Lately things with the Kyd have been...ok. Not great, but ok. Knowing that I have no real control over Kyd's self-medicating addictions, or his mental states, I laid down some basic rules and boundaries to keep me and Lexi safe and to keep the chaos to a minimum.
He's not allowed to come home intoxicated. He's not allowed to invite anyone over without ok'ing it with me first. If either of these things happen, or if he causes other major disruptions including my being woken in the middle of the night by a call from him, his friends, or authorities, I will pack his things and help him find a half-way house to live in until he can figure something else out.
These boundaries are terrifying for me. I always had a rule with my kids that if they got into a situation they didn't feel safe in, that they could call me and I would come and get them, no questions asked. This works for Lexi, but not for Kyd. Such parent-child contracts are meant for the kid who may misstep but is able to learn from mistakes. Kyd doesn't.
He gets in trouble, I bail him out of trouble, and he goes right back to it.
So it terrifies me that I've had to set such a radical boundary that goes against my deep wish for my children's safety. I'm sad and angry that I can't have reasonable contracts with my son that help him to feel safe and loved, but instead I have to set major boundaries so that my daughter and I can feel secure in our own home.
Lexi once asked me why Kyd never seemed to learn. She was angry in part because she felt I came down harder on her for much smaller transgressions, and when she complained that I didn't come down this hard on Kyd I had to explain that I had many times, but he wasn't capable of learning the lessons he was meant to from consequences. I also pointed out that I rarely had to dish out consequences for her because she was so quick to learn.

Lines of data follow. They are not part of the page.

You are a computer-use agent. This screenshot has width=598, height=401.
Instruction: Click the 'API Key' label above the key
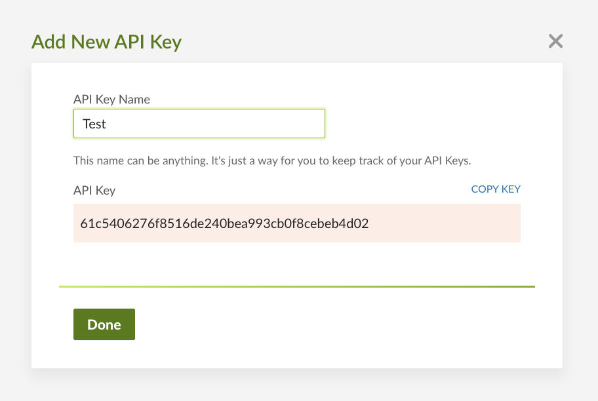[94, 191]
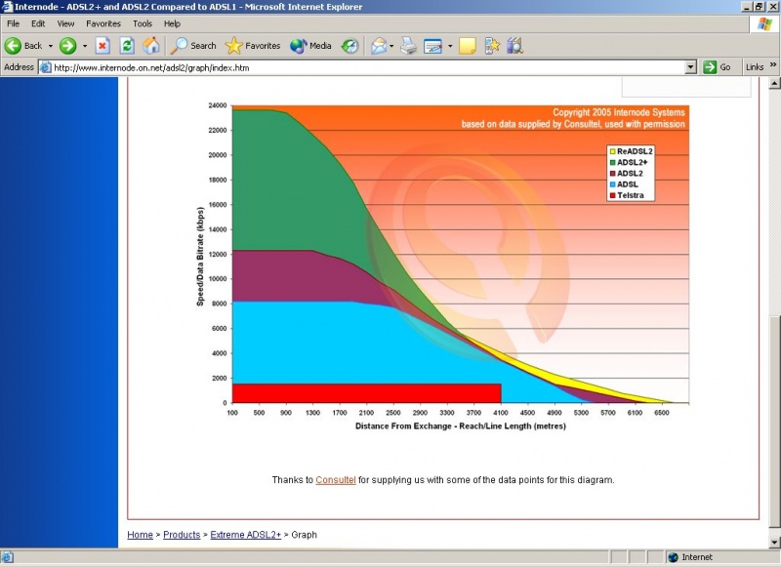
Task: Open the History icon on the toolbar
Action: (x=349, y=45)
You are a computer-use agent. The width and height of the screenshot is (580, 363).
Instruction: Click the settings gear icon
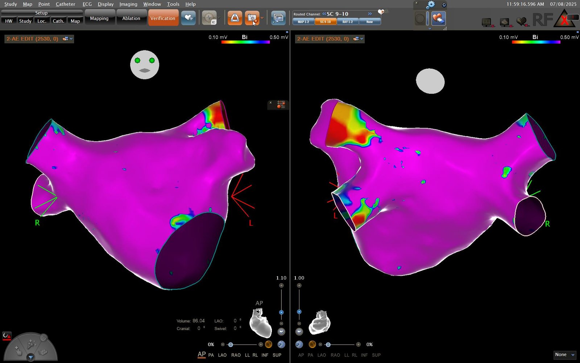coord(430,5)
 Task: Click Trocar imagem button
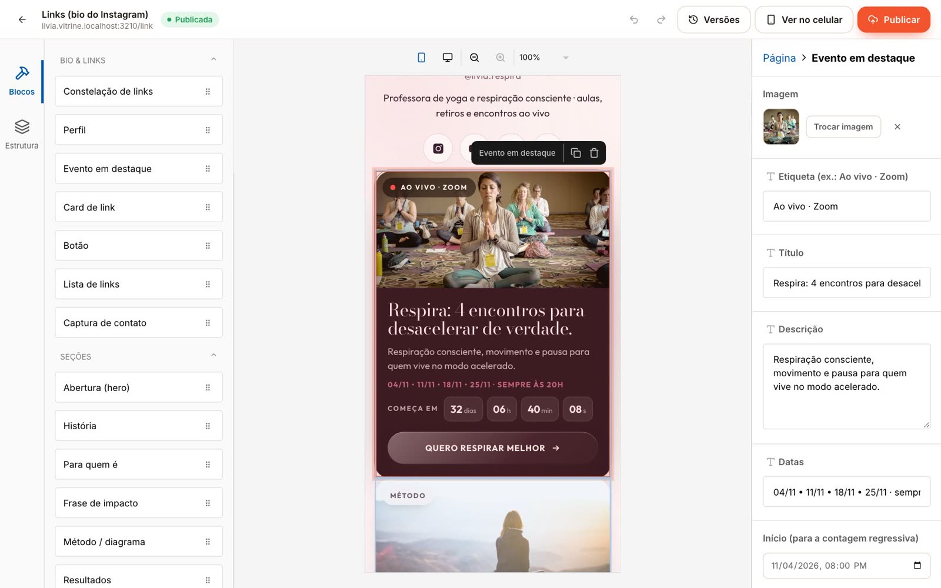point(843,126)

She felt better, but I can understand her confusion. Even though I have a much tougher boundary for Kyd ultimately, there are smaller more reasonable boundaries I can't even think about having. I can't say, "don't drink" because he'll agree but it will be a lie. Then I would have to enforce a consequence for the lie, but first have to prove the lie. Even then, it wouldn't matter because he would break any consequence, or if not, his behavior wouldn't change. The lesson wouldn't be learned.
There's no rhyme or reason to most of Kyd's behavior. So much of it doesn't make sense. I don't know if things are calm at the moment because of my new, and very clear boundaries that only tackle the things I can't handle, or if it's just an upswing in his cycle.
All I know is that I'm living through this one tiny moment at a time.